How to complete this task - All lines in the data bearing the string "fullscreen" should be identified and copied.

Stored data -
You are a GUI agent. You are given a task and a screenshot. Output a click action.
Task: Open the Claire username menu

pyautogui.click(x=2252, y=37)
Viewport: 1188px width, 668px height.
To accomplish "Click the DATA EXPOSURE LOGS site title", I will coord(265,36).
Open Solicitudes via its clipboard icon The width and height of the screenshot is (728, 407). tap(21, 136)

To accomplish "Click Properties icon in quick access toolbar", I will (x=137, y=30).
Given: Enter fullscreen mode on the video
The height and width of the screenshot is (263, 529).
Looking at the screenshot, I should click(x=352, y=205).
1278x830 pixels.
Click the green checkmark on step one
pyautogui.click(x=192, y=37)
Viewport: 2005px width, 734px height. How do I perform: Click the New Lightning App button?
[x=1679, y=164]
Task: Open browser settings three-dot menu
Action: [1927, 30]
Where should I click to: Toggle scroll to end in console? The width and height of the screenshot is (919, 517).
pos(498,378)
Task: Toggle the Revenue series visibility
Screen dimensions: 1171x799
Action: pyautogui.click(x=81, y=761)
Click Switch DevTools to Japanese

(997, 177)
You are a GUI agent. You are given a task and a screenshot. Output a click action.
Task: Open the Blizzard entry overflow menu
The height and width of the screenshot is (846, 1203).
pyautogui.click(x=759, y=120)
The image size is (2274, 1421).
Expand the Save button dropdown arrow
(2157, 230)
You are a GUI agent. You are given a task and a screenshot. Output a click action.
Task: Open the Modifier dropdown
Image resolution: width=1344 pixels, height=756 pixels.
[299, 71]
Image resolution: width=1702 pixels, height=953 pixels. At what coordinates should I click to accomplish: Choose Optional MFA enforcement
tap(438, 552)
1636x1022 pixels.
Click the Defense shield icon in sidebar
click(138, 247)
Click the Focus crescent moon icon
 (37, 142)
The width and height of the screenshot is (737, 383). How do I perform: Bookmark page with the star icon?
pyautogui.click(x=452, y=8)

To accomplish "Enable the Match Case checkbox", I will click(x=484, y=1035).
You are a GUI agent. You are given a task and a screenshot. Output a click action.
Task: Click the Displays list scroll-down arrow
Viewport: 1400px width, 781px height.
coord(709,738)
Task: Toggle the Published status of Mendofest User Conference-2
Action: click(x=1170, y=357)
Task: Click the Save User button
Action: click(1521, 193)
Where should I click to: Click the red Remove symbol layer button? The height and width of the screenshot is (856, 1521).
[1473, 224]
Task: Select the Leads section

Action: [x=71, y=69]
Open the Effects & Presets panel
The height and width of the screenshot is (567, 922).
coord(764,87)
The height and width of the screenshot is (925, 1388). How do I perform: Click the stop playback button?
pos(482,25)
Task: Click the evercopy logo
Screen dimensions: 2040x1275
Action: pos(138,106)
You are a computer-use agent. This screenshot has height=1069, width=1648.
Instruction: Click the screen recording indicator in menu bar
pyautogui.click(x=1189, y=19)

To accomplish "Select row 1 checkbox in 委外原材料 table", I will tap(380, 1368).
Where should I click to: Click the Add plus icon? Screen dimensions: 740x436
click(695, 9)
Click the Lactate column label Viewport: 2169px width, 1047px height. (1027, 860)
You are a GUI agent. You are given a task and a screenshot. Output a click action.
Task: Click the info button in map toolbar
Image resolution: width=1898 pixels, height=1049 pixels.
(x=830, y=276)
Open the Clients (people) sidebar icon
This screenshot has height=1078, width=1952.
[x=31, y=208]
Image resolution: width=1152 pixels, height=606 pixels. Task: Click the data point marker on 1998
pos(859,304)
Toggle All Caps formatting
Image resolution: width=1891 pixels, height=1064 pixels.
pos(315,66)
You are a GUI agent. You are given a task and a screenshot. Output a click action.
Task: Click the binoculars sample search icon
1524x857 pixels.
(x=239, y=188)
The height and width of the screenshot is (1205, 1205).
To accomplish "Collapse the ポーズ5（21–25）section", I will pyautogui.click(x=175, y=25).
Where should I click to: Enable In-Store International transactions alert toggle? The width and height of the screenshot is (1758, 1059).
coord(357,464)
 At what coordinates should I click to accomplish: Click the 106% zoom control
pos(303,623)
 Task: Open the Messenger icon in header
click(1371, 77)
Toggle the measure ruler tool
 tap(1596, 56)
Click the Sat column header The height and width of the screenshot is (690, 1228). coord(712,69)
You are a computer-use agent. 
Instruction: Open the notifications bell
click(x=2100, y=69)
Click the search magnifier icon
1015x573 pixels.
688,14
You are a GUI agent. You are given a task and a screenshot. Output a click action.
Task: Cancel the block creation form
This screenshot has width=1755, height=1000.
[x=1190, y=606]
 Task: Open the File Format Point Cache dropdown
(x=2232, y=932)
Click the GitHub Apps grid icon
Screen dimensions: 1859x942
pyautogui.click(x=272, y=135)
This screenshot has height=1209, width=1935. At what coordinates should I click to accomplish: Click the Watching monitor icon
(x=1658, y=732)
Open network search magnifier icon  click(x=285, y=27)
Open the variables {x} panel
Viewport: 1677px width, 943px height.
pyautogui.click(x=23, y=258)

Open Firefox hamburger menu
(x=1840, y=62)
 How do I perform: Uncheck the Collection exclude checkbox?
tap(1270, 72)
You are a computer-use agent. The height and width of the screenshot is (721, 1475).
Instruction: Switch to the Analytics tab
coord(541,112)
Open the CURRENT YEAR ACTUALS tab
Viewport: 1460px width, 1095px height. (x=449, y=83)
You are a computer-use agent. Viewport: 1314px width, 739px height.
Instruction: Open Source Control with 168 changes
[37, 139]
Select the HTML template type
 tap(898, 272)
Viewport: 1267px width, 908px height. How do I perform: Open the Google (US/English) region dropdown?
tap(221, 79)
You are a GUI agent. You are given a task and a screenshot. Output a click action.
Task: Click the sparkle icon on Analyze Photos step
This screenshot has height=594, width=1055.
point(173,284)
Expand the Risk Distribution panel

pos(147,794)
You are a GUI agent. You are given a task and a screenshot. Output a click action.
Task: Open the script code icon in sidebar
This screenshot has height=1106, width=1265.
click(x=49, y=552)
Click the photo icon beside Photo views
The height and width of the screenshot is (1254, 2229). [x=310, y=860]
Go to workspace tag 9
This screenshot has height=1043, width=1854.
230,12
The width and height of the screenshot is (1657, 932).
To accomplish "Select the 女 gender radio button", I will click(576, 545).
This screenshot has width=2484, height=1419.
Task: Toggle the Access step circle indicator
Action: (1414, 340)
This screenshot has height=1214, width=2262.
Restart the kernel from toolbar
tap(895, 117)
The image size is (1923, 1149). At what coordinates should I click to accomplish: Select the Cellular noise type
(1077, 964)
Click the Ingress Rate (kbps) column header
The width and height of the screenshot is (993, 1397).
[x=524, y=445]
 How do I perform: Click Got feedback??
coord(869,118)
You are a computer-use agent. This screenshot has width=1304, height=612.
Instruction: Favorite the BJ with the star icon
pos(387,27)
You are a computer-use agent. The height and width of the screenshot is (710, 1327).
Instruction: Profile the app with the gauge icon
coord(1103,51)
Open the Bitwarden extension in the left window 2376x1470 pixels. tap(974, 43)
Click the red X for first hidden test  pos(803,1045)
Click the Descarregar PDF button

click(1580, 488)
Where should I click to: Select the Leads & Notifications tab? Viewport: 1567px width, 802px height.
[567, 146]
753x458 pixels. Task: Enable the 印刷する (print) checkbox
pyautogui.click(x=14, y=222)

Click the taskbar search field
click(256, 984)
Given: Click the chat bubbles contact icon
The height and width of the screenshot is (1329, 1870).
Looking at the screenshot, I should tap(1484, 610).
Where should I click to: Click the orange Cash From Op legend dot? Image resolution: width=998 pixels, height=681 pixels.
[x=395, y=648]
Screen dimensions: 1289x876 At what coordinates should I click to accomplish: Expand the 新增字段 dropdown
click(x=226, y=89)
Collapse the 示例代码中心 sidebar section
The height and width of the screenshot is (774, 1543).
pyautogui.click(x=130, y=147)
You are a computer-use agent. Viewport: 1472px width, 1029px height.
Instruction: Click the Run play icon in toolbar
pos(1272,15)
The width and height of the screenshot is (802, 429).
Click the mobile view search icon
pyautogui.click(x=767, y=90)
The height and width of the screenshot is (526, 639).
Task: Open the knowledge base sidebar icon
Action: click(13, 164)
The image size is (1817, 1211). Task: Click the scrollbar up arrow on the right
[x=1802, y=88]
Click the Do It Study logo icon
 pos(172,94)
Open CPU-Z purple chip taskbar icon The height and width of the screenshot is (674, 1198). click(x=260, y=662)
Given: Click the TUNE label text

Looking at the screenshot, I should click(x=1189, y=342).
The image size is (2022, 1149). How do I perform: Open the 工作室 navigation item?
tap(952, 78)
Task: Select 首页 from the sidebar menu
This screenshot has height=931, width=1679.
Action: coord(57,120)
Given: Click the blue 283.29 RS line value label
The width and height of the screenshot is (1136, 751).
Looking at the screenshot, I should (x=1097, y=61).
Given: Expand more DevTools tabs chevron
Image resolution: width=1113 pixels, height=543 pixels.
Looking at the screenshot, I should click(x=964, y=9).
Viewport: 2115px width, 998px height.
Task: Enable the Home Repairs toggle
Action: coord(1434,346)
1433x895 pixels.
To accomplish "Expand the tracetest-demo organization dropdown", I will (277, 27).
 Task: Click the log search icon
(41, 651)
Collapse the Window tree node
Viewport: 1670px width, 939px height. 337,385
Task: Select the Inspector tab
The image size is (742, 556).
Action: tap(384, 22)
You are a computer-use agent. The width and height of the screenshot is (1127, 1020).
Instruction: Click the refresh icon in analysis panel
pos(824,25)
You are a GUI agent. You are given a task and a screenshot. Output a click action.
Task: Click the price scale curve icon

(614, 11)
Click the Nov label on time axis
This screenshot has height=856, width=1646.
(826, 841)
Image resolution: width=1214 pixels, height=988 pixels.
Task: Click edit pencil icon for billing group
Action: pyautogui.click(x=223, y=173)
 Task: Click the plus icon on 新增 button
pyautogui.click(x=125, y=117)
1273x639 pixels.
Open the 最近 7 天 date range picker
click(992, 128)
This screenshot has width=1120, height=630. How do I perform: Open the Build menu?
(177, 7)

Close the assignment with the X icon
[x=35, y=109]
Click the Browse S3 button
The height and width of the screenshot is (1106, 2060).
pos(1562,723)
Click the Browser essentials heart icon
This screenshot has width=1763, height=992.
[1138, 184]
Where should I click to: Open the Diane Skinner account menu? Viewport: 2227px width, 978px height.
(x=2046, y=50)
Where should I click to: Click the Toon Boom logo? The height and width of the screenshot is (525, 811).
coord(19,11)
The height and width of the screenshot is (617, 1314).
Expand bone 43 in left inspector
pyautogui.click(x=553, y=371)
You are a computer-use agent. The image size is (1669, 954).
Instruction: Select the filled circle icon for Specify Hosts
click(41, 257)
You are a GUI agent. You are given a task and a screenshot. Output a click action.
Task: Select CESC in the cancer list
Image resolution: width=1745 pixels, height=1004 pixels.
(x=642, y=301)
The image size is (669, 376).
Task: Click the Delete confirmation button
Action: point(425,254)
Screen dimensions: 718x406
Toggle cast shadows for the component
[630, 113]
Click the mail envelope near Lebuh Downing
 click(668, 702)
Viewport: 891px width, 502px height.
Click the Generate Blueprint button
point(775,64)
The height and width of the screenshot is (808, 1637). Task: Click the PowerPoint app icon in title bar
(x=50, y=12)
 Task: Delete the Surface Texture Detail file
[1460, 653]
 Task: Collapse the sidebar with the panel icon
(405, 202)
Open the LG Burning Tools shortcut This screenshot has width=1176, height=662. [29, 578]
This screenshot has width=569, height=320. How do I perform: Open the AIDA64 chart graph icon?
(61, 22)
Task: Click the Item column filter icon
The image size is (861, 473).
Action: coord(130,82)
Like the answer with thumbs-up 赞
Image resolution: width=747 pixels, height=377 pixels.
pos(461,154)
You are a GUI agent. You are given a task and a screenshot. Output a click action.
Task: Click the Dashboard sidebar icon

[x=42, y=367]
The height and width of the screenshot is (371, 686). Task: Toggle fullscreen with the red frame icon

The completed task -
Given: Enter fullscreen mode on the video
The height and width of the screenshot is (371, 686). Task: Toggle fullscreen with the red frame icon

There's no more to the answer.